Prior to Independence, sectors such as railways, post and telegraph services and ordnance factories were entirely under the Government control and constituted the bulk of the public sector business. Yet, the manner in which these functioned then was quite different from what has evolved in recent decades. The Indian Railways, for instance, was a highly professional organisation with decision-making in the hands of competent and well-trained executives, which is still very much the case today. But in terms of future directions and major financial powers, the role of the executive has been curtailed over time. Significantly, on matters other than those involving broad policy, earlier there was no interference from above in respect of operational and management issues.
However, particularly since the 1970s, there has been a growing interference in the functioning of the Indian Railways, the state electricity boards as well as other public sector organisations, which were seen essentially as milch cows for the benefit of the politicians and the establishment in general. The result is that these organisations have become overstaffed with a decline in the calibre of employees and a reduction in the quality of human resources. The public sector has become a convenient place for providing employment to large number of people who are followers or constituents of those in power. This is one of the chronic problems ailing Air India as well, due to which the airline has been unable to attract any offers in response to the recent effort at privatisation.
The case of Air India is particularly pathetic. This was one of the finest airlines in the world and had a remarkable head start over several others which are thriving today, such as Emirates, Lufthansa and even Singapore Airlines. Among many factors on account of which this move failed is that the retention of 24 percent of stake in the hands of the Government of India scared away potential investors who were concerned at the possibility of interference by the Government.
But the main drawback to an enthusiastic response was the pathetic state of the financial state of Air India. Any potential investor would have been saddled with a huge debt burden, a large number of permanent staff who are perhaps of questionable value to the organisation and a decline in Air India’s share in the domestic market, partly as an outcome of the ill-conceived merger of Air India and Indian Airlines. Any passenger for whom Air India was the airline of choice in the 1980s, as in the case of this writer, would feel sad at flying the national carrier now. The class of service on board is nowhere near what it used to be.
The state of the aircraft and its interior are shabby, and even the cuisine served in every class, including business class, has declined. On a recent flight from New York to Delhi, happily, the punctuality at takeoff was perfect. But curiously what used to be a cabin only for business class now incorporates a row of first class, which was empty. No doubt this innovation must have been carried out to ensure that politicians and senior bureaucrats do not have to travel in the ignominy of humble business class. It was not long ago that politicians, both in and out of power, as well as bureaucrats of the rank of Joint Secretary and above, were routinely upgraded to first class along with their families.

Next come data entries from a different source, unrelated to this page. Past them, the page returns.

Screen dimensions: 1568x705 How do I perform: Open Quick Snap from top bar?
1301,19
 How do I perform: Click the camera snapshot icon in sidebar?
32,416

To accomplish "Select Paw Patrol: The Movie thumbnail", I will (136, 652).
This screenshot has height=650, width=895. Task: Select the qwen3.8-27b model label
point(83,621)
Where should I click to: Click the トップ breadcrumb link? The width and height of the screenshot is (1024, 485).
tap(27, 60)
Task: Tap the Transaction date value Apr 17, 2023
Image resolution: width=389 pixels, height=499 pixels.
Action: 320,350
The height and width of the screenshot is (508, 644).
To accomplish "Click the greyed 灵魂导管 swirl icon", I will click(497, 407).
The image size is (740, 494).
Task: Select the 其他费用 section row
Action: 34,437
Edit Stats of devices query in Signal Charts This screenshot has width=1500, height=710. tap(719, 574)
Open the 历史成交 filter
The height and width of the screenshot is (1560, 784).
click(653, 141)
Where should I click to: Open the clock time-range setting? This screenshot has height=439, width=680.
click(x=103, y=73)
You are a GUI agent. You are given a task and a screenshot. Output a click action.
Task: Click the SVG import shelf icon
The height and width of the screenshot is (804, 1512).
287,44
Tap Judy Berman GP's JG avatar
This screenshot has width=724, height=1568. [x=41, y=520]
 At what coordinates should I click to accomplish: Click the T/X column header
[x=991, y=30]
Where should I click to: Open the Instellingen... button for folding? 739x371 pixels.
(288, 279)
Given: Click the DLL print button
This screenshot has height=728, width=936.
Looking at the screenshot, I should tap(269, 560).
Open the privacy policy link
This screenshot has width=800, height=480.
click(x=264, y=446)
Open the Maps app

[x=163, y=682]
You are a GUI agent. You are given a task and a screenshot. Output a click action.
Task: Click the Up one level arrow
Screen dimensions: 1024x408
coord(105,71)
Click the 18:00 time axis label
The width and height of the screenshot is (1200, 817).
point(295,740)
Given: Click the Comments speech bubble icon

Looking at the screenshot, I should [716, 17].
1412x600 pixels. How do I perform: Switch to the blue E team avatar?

Unfortunately, India has not allowed the public sector to reach the levels of excellence which would serve the country and the public well. The result has been a record of recurrent losses, an absence of innovation and vision which are the defining qualities of a successful business enterprise. Typically, it is much too often that the Government, official designated to serve on the board of a public sector enterprise, has the last word in decision-making, far above that of the chairman of the board. The entire body language and dynamics in the boardroom reflect that reality.
If we were to study the functioning of public enterprise in other countries, where success is evident, the relationship between the Government and the enterprise is distinctly different from what is evident in India. It is for this reason that organisations like, Électricité de France (EDF) and the Société Nationale des Chemins de fer Français (SNCF), the French National Railways, are shining examples of outstanding professionalism, world-class innovation and overall performance, which have been the pride of France and an emblem of economic success over a long time.
Significantly, in India too, there have been periods of notable success of specific public sector organisations but this was essentially the result of competent and influential leaders, such as V Krishnamurthy of BHEL and Maruti, Mantosh Sondhi of the Bokaro Steel Plant, Dr Verghese Kurien of Amul and Dr NB Prasad of ONGC. These were industrial managers and captains of enterprises who would not allow any undue interference in the organisations they headed.
Even more impressive than the two above-mentioned public sector organisations in France is the case of a developing country initiative in Brazil, which goes by the name of Empresa Brasileira de Aeronáutica (Embraer), which is now a world-class producer of aircraft and aeronautical equipment. Embraer was created in 1969, and by contrast, Hindustan Aeronautics Limited was established through the visionary initiative of Walchand Hirachand in 1940 in association with the Government of Mysore and one-third participation of the Government of India. In 1963 the latter was established as a totally Government-owned company, and the rest, as they say, is history.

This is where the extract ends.